▶ _Directions_: Every entry in the following data should be output exactly.

Saved entries:

↓↓↓

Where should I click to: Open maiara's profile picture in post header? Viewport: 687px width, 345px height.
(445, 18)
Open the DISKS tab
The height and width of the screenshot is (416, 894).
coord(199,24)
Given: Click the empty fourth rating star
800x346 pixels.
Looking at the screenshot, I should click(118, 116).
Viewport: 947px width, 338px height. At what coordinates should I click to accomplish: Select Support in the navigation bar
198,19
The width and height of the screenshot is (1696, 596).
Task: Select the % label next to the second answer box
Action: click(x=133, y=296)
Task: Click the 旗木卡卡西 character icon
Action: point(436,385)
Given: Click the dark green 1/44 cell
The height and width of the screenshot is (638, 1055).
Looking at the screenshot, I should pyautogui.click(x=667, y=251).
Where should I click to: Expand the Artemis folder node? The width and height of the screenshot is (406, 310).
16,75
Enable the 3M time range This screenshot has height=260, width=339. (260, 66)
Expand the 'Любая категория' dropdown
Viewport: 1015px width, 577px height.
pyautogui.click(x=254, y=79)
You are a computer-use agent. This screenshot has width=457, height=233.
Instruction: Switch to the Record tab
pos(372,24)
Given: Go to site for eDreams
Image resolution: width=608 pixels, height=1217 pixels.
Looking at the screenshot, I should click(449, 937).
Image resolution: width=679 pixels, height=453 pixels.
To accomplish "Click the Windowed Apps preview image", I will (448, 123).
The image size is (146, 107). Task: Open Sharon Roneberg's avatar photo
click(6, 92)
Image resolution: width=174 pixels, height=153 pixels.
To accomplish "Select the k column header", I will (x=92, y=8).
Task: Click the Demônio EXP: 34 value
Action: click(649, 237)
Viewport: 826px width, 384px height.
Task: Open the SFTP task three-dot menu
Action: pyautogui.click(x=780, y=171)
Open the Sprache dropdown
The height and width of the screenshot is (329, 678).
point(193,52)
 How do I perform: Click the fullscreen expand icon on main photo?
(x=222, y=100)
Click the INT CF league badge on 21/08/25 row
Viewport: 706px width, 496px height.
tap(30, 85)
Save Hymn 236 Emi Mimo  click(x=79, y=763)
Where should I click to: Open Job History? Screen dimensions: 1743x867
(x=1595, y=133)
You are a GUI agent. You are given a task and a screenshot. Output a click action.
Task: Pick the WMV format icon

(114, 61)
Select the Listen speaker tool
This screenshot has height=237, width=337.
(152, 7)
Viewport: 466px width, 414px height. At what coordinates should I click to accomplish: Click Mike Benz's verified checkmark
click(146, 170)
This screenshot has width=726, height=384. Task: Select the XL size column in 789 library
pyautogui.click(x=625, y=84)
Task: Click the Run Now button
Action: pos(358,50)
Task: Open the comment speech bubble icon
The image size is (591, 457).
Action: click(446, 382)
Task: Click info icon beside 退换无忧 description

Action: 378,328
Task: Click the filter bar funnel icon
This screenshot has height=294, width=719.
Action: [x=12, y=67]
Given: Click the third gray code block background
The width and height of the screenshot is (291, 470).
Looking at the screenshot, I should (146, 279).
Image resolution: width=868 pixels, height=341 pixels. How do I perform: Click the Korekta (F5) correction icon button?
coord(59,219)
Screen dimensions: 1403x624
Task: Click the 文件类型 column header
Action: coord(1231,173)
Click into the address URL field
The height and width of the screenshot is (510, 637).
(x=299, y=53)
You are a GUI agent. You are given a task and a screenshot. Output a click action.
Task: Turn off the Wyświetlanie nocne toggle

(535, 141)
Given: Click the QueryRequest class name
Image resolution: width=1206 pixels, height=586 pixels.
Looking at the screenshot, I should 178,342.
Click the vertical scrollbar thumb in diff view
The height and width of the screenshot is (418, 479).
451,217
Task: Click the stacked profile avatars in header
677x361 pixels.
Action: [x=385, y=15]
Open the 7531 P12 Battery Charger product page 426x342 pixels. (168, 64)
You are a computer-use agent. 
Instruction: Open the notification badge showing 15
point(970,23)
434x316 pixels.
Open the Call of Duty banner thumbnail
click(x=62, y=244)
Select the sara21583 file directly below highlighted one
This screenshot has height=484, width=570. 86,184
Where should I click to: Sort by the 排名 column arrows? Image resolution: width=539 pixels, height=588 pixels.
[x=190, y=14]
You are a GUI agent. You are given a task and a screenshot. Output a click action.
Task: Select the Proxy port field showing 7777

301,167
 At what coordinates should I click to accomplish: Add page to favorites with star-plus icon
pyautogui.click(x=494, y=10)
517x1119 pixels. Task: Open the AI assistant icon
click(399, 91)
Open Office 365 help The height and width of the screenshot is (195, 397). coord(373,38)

↑↑↑

▶ _Problem solution_:
Where should I click to: Open maiara's profile picture in post header? Viewport: 687px width, 345px height.
(445, 18)
Open the DISKS tab
The height and width of the screenshot is (416, 894).
coord(199,24)
Given: Click the empty fourth rating star
800x346 pixels.
Looking at the screenshot, I should click(118, 116).
Viewport: 947px width, 338px height. At what coordinates should I click to accomplish: Select Support in the navigation bar
198,19
The width and height of the screenshot is (1696, 596).
Task: Select the % label next to the second answer box
Action: click(x=133, y=296)
Task: Click the 旗木卡卡西 character icon
Action: point(436,385)
Given: Click the dark green 1/44 cell
The height and width of the screenshot is (638, 1055).
Looking at the screenshot, I should pyautogui.click(x=667, y=251).
Where should I click to: Expand the Artemis folder node? The width and height of the screenshot is (406, 310).
16,75
Enable the 3M time range This screenshot has height=260, width=339. (260, 66)
Expand the 'Любая категория' dropdown
Viewport: 1015px width, 577px height.
pyautogui.click(x=254, y=79)
You are a computer-use agent. This screenshot has width=457, height=233.
Instruction: Switch to the Record tab
pos(372,24)
Given: Go to site for eDreams
Image resolution: width=608 pixels, height=1217 pixels.
Looking at the screenshot, I should click(449, 937).
Image resolution: width=679 pixels, height=453 pixels.
To accomplish "Click the Windowed Apps preview image", I will (448, 123).
The image size is (146, 107). Task: Open Sharon Roneberg's avatar photo
click(6, 92)
Image resolution: width=174 pixels, height=153 pixels.
To accomplish "Select the k column header", I will (x=92, y=8).
Task: Click the Demônio EXP: 34 value
Action: click(649, 237)
Viewport: 826px width, 384px height.
Task: Open the SFTP task three-dot menu
Action: pyautogui.click(x=780, y=171)
Open the Sprache dropdown
The height and width of the screenshot is (329, 678).
point(193,52)
 How do I perform: Click the fullscreen expand icon on main photo?
(x=222, y=100)
Click the INT CF league badge on 21/08/25 row
Viewport: 706px width, 496px height.
tap(30, 85)
Save Hymn 236 Emi Mimo  click(x=79, y=763)
Where should I click to: Open Job History? Screen dimensions: 1743x867
(x=1595, y=133)
You are a GUI agent. You are given a task and a screenshot. Output a click action.
Task: Pick the WMV format icon

(114, 61)
Select the Listen speaker tool
This screenshot has height=237, width=337.
(152, 7)
Viewport: 466px width, 414px height. At what coordinates should I click to accomplish: Click Mike Benz's verified checkmark
click(146, 170)
This screenshot has width=726, height=384. Task: Select the XL size column in 789 library
pyautogui.click(x=625, y=84)
Task: Click the Run Now button
Action: pos(358,50)
Task: Open the comment speech bubble icon
The image size is (591, 457).
Action: click(446, 382)
Task: Click info icon beside 退换无忧 description

Action: 378,328
Task: Click the filter bar funnel icon
This screenshot has height=294, width=719.
Action: [x=12, y=67]
Given: Click the third gray code block background
The width and height of the screenshot is (291, 470).
Looking at the screenshot, I should (146, 279).
Image resolution: width=868 pixels, height=341 pixels. How do I perform: Click the Korekta (F5) correction icon button?
coord(59,219)
Screen dimensions: 1403x624
Task: Click the 文件类型 column header
Action: coord(1231,173)
Click into the address URL field
The height and width of the screenshot is (510, 637).
(x=299, y=53)
You are a GUI agent. You are given a task and a screenshot. Output a click action.
Task: Turn off the Wyświetlanie nocne toggle

(535, 141)
Given: Click the QueryRequest class name
Image resolution: width=1206 pixels, height=586 pixels.
Looking at the screenshot, I should 178,342.
Click the vertical scrollbar thumb in diff view
The height and width of the screenshot is (418, 479).
451,217
Task: Click the stacked profile avatars in header
677x361 pixels.
Action: [x=385, y=15]
Open the 7531 P12 Battery Charger product page 426x342 pixels. (168, 64)
You are a computer-use agent. 
Instruction: Open the notification badge showing 15
point(970,23)
434x316 pixels.
Open the Call of Duty banner thumbnail
click(x=62, y=244)
Select the sara21583 file directly below highlighted one
This screenshot has height=484, width=570. 86,184
Where should I click to: Sort by the 排名 column arrows? Image resolution: width=539 pixels, height=588 pixels.
[x=190, y=14]
You are a GUI agent. You are given a task and a screenshot. Output a click action.
Task: Select the Proxy port field showing 7777

301,167
 At what coordinates should I click to accomplish: Add page to favorites with star-plus icon
pyautogui.click(x=494, y=10)
517x1119 pixels. Task: Open the AI assistant icon
click(399, 91)
Open Office 365 help The height and width of the screenshot is (195, 397). coord(373,38)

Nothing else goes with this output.